§ What is being asked: Where the line holding "Task: Show the full Все time range" appears, start copying, and continue exactly through the last line of the listing, skipping pictures.
+ + + + +
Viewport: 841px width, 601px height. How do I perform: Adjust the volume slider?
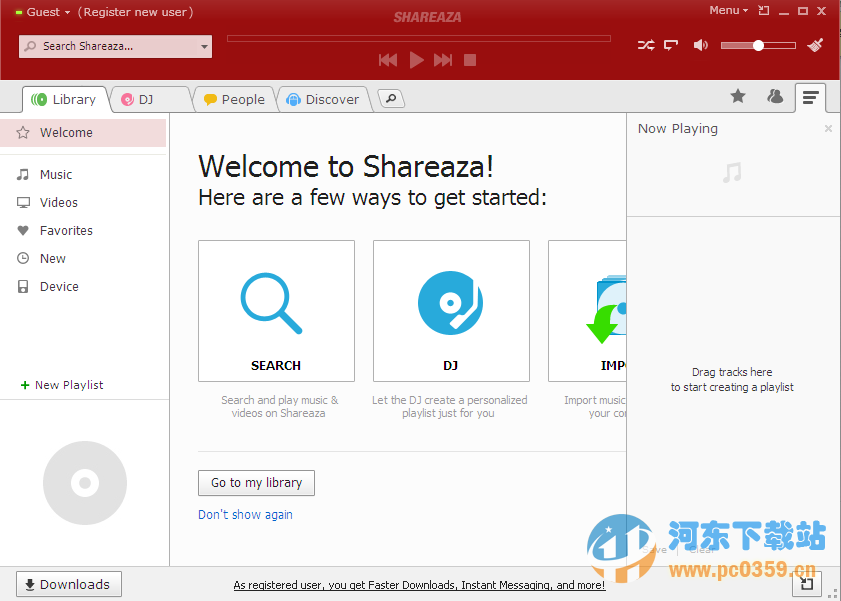pyautogui.click(x=757, y=44)
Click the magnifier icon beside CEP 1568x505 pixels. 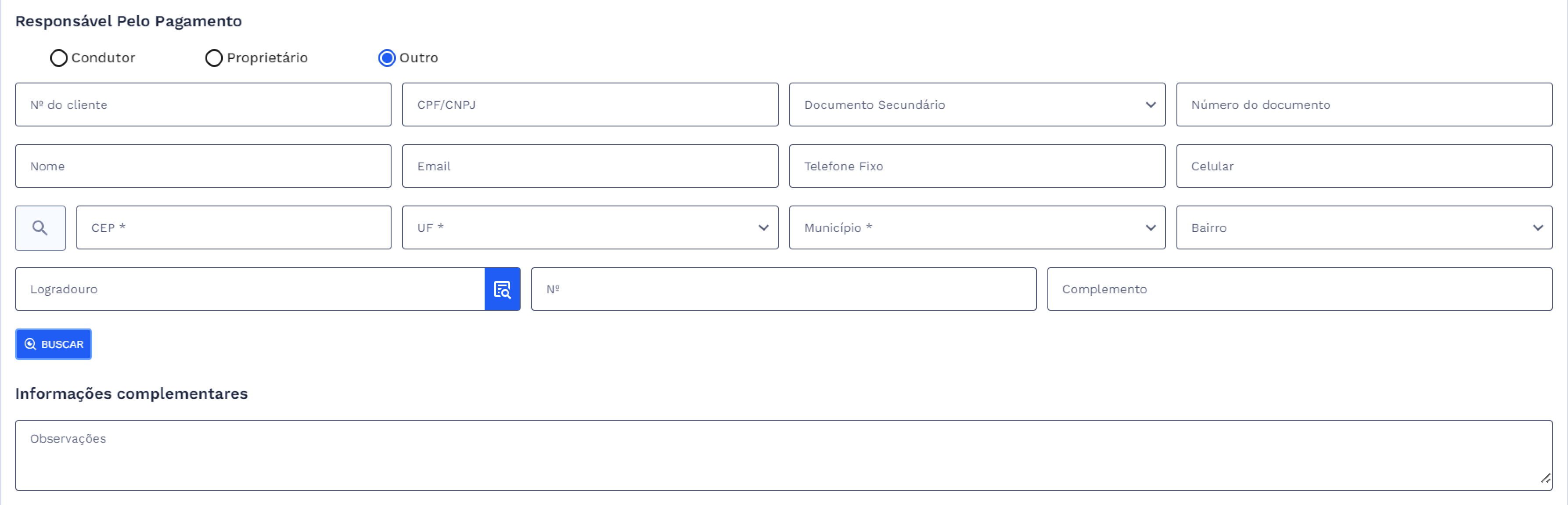pyautogui.click(x=40, y=228)
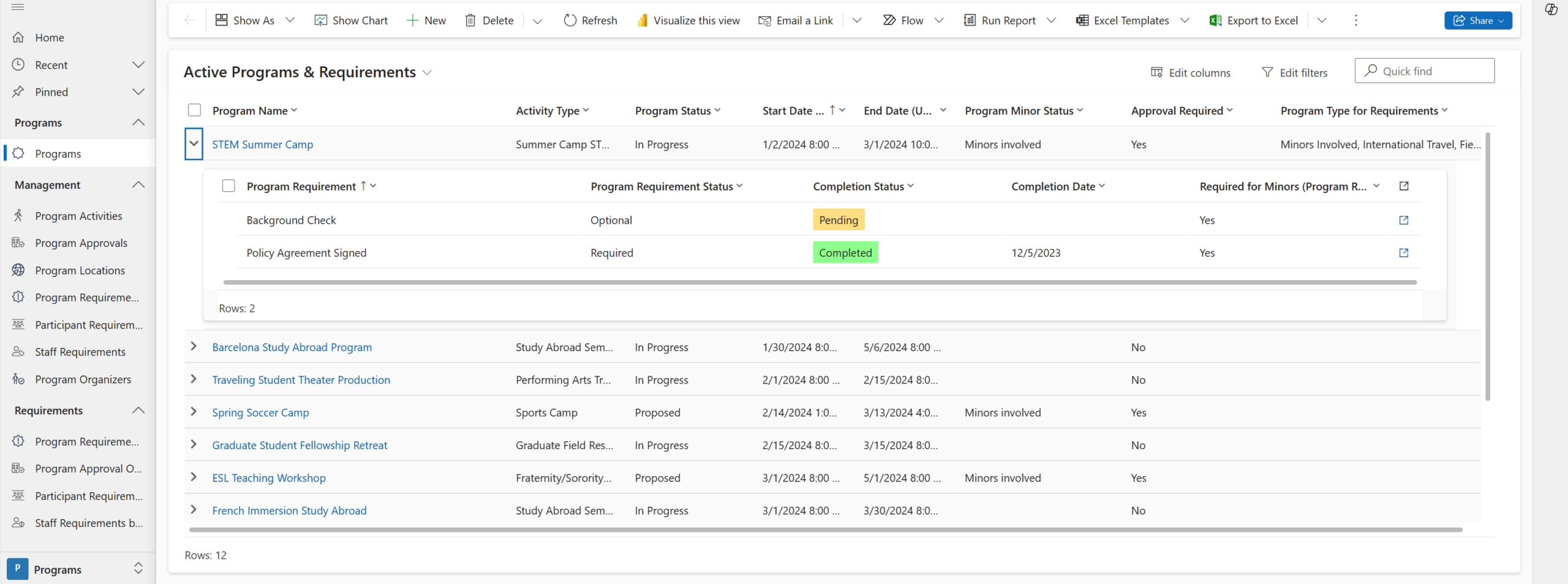Open Staff Requirements in Management section
The height and width of the screenshot is (584, 1568).
coord(80,352)
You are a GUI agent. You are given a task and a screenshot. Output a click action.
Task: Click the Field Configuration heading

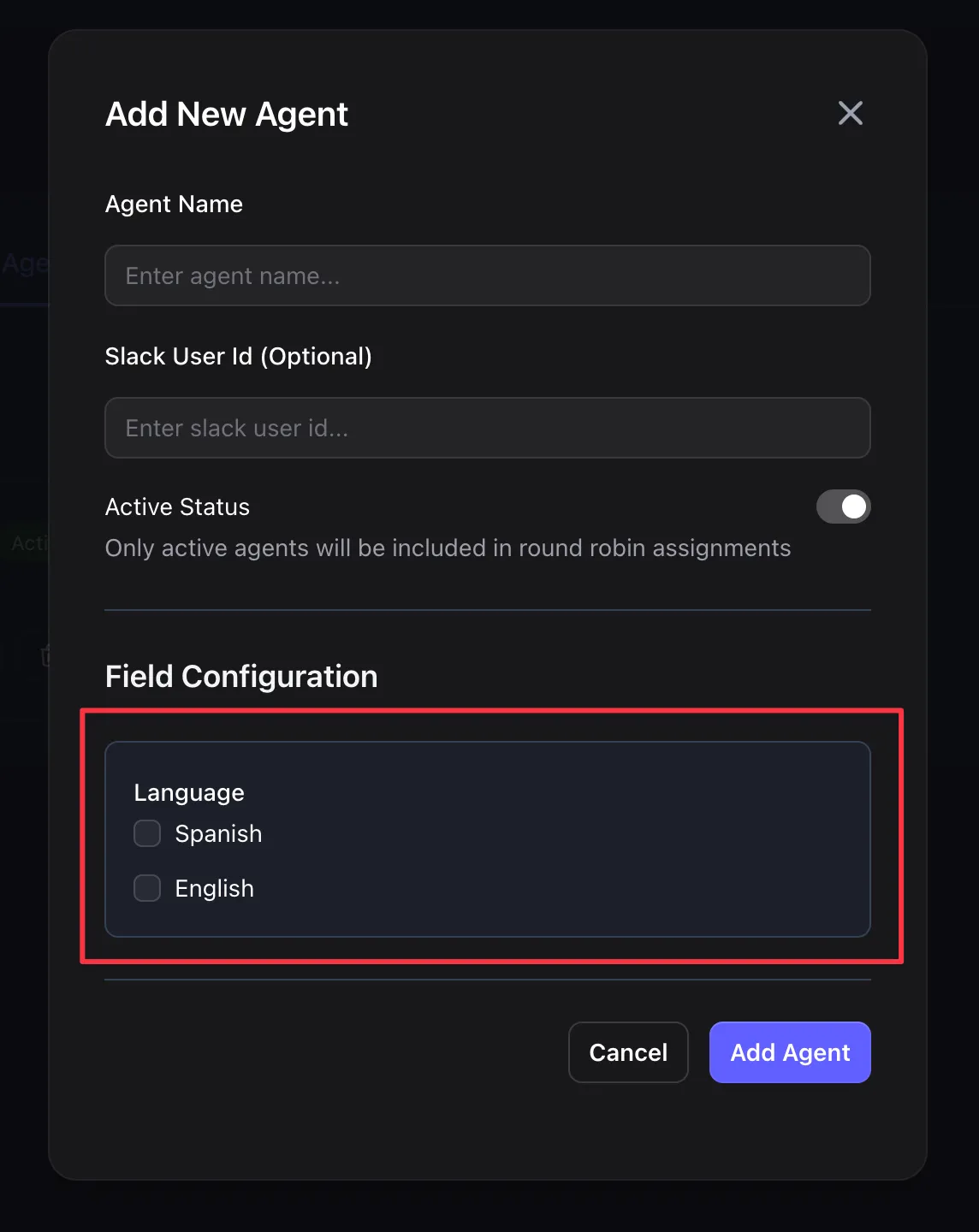point(241,676)
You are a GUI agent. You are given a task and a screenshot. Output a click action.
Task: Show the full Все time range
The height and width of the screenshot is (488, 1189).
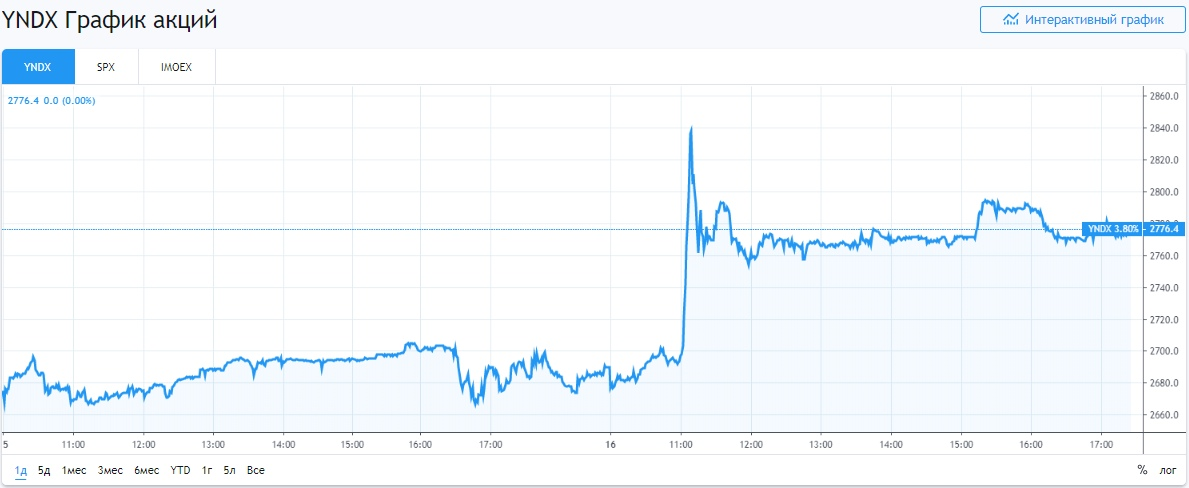pos(255,470)
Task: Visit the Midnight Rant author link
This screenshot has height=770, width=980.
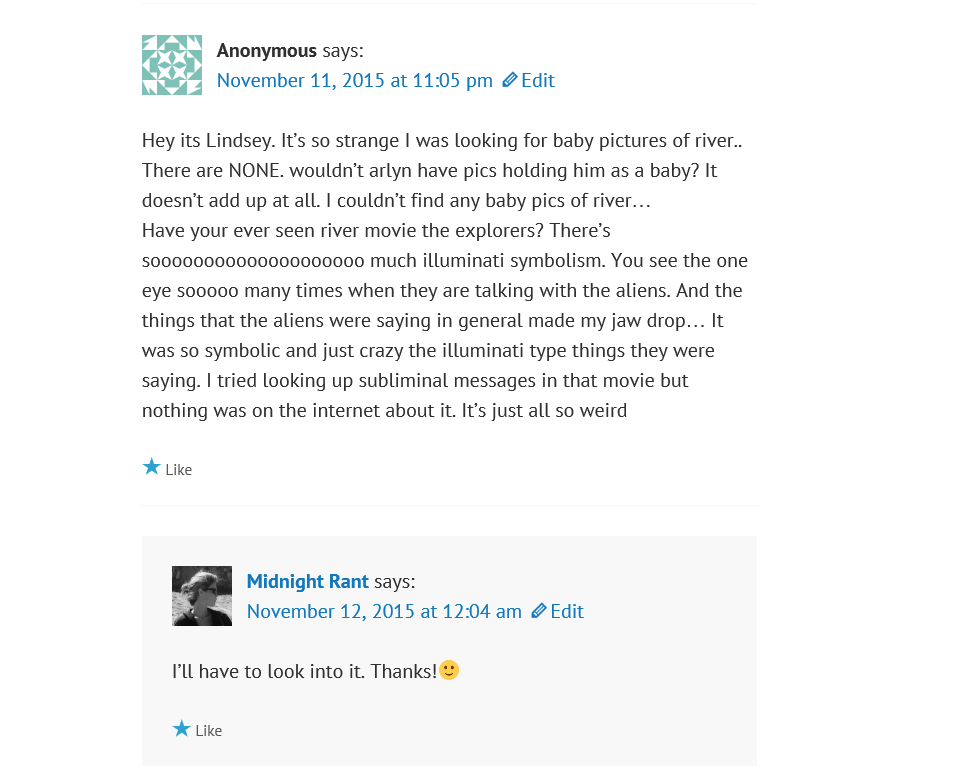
+ + + + +
§ Result:
Task: Show the full Все time range
The height and width of the screenshot is (488, 1189).
pos(255,470)
Task: Visit the Midnight Rant author link
This screenshot has height=770, width=980.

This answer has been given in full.